**Dataset extract**
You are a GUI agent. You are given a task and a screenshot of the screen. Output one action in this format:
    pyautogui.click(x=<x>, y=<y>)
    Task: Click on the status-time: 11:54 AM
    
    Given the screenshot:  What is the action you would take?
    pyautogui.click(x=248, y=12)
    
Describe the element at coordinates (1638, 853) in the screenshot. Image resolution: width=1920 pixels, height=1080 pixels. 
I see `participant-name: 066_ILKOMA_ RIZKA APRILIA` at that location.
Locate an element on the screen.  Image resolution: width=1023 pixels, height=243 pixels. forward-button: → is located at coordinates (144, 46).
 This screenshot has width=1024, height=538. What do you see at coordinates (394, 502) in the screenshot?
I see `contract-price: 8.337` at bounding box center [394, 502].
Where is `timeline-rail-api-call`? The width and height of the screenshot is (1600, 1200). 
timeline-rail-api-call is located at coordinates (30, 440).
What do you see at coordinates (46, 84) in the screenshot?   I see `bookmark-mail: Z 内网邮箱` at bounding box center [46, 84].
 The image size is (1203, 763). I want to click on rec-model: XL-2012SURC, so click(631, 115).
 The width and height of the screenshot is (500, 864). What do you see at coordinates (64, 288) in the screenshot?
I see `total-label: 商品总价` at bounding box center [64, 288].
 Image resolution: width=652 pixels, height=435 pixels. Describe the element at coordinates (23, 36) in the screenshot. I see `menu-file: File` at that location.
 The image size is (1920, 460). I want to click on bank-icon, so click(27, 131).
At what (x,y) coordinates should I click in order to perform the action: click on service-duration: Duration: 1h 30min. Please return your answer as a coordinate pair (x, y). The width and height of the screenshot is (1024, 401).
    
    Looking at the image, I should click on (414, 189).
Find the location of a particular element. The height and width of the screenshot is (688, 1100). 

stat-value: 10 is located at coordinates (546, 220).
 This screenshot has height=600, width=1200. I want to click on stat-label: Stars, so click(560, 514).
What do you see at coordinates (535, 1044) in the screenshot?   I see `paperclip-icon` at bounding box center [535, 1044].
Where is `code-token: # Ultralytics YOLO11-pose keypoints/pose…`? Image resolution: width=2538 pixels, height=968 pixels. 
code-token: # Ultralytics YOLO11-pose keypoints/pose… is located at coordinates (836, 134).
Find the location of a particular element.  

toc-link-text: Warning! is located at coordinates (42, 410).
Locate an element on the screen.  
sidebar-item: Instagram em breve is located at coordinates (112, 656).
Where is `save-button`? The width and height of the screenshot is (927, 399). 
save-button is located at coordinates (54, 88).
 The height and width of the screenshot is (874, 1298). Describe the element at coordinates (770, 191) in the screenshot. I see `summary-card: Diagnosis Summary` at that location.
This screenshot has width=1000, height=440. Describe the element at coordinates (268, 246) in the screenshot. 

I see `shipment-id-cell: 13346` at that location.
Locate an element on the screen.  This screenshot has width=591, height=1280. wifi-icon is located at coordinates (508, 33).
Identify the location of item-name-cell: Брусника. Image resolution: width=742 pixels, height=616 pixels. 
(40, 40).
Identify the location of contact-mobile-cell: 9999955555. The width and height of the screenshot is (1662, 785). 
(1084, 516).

**Aim of the exercise**
Arrange everything from the row containing "coordinates (508, 33)." down to the last row above as a two-column CSV with the headers instruction and response, one line per row, each field quoted and any line breaks replaced with spaces.

**Response to this task**
instruction,response
"Locate an element on the screen.","This screenshot has width=591, height=1280. wifi-icon is located at coordinates (508, 33)."
"Identify the location of item-name-cell: Брусника. Image resolution: width=742 pixels, height=616 pixels.","(40, 40)."
"Identify the location of contact-mobile-cell: 9999955555. The width and height of the screenshot is (1662, 785).","(1084, 516)."